第百二十二幕
彦根城内 直弼の自室
そこには直弼と並ぶ形で中川禄朗、対面する形で貞治が座っていた。少しの沈黙の末に口を開いたのは直弼だった。
「此度の件について、長野殿は厳罰を求められている。
貞治にも言い分はあるだろうから話を聞かせて欲しい。」
「半介が過剰な物言いをした事に関して度が過ぎた部分があったのは確かです。ですが、彦根藩の歳出を見るに荒唐無稽な批判であったとは言えません。
また、直弼様が以前に直亮様に対してした批判と同様である事に関しても間違っておりません。
こうなると半介の今回の発言は彦根藩の現状を見直すための忠言ととるべきだと思います。」
「それは師として岡本殿を庇うために申されているのではないのですか?」
「もちろん、私の弟子である以上庇いたいという思いもありますが、私はあくまで直弼様のためであり彦根藩のために働く者として、自らの行いに異を唱えただけで厳罰に処すような暗君に直弼様をさせてはいけないと思います。
民や家臣の意見に耳をかさない藩主では藩の行く末が見えます。民からも家臣からも信頼される藩主であるべきですし、そうなるためには広く声を聞かねばなりません。
ここで半介を厳罰に処せば家臣を抑圧する藩主と捉えられ家臣からの信頼を失います。」
「貞治は外国の文書の重要性を認識しておるな?」
「もちろんでございます。」
「それでも買いすぎだと批判するか?」
「批判は致しません。ですが、重要性を藩士とも共有すべきだと思います。今のところ直弼様の身の回りにいる我らはその書物に触れ学びますが一般藩士には手が出ない物となっています。」
「では、いかがする?」
「弘道館にてその書物を用いた授業を行います。
現代西洋文化とでも名をつけ藩主が厳選した書物で多くを学ぶ事を推奨します。」
「なるほど、教材として使用するのか。だが、それだけで納得がいくものか?」
「藩主個人の買い物ではなく藩士の育成に貢献させるための書物とすれば今よりは確実に批判を減らせます。

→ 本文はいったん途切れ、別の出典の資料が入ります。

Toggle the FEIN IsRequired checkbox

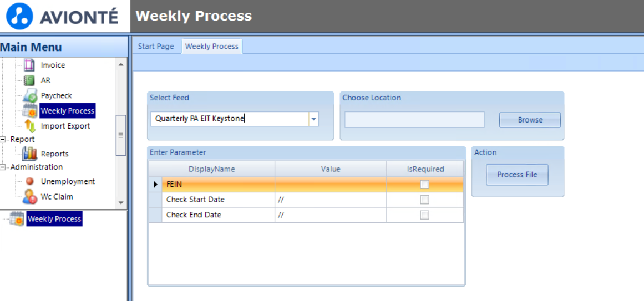pyautogui.click(x=424, y=185)
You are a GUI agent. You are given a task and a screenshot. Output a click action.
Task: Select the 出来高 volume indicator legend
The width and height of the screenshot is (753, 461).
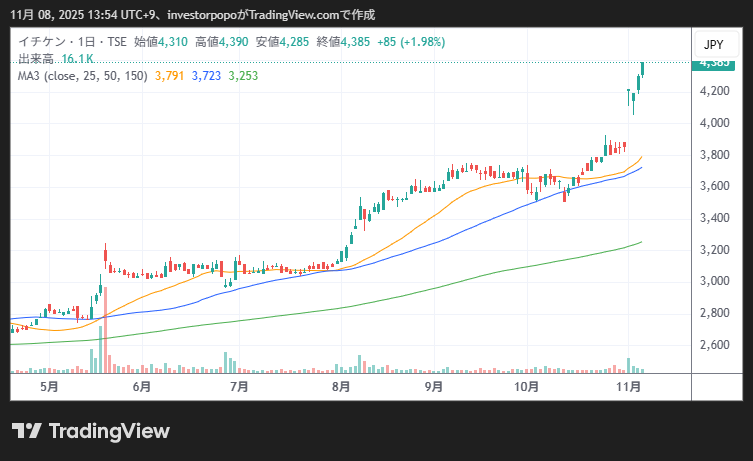(x=37, y=59)
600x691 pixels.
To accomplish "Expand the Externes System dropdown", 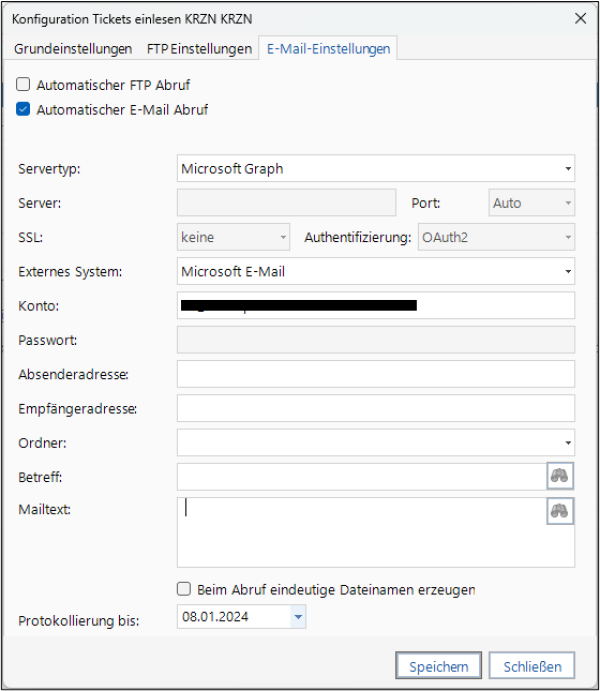I will pos(568,271).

ですが、購入量を減らす事を考えねば問題の解決にはならないでしょう。」
「そうだな、内容の吟味が必要だとは思っていた。
半介には少しのあいだ謹慎処分とする。
謹慎処分の解除に関しては様子を見ながら検討する事にしよう。藩主への忠言に関して慎重さを学ばせるためとも公表しよう。まぁ、言葉を選べば?忠言はしても構わないと示せるだろう。」
「寛大な処分ありがとうございます。」
「江戸の方で問題が起こりそうだからな。
あまり身内でごたつくわけにもいかないからな。」
「何があるのですか?」
中川が聞くと直弼は困った顔で
「家定様のご容態があまり良くなく、将軍継嗣問題が起こりそうだ。南紀の家福様と一橋派の慶喜様だな。
慶喜様は斉昭殿の七男だから少し難しい問題が絡んで来そうだ。
あとは、噂だが阿部殿が限界で老中首座を辞めたがっているとの話しもある。将軍継嗣に加えて老中首座の交代があれば幕府は大きく揺れる。それにアメリカの駐在使のハリス殿が通商を求めて新たな条約を求めてくるのではとの噂もある。注意が必要だな。」
直弼様はそう言って深くため息をついた。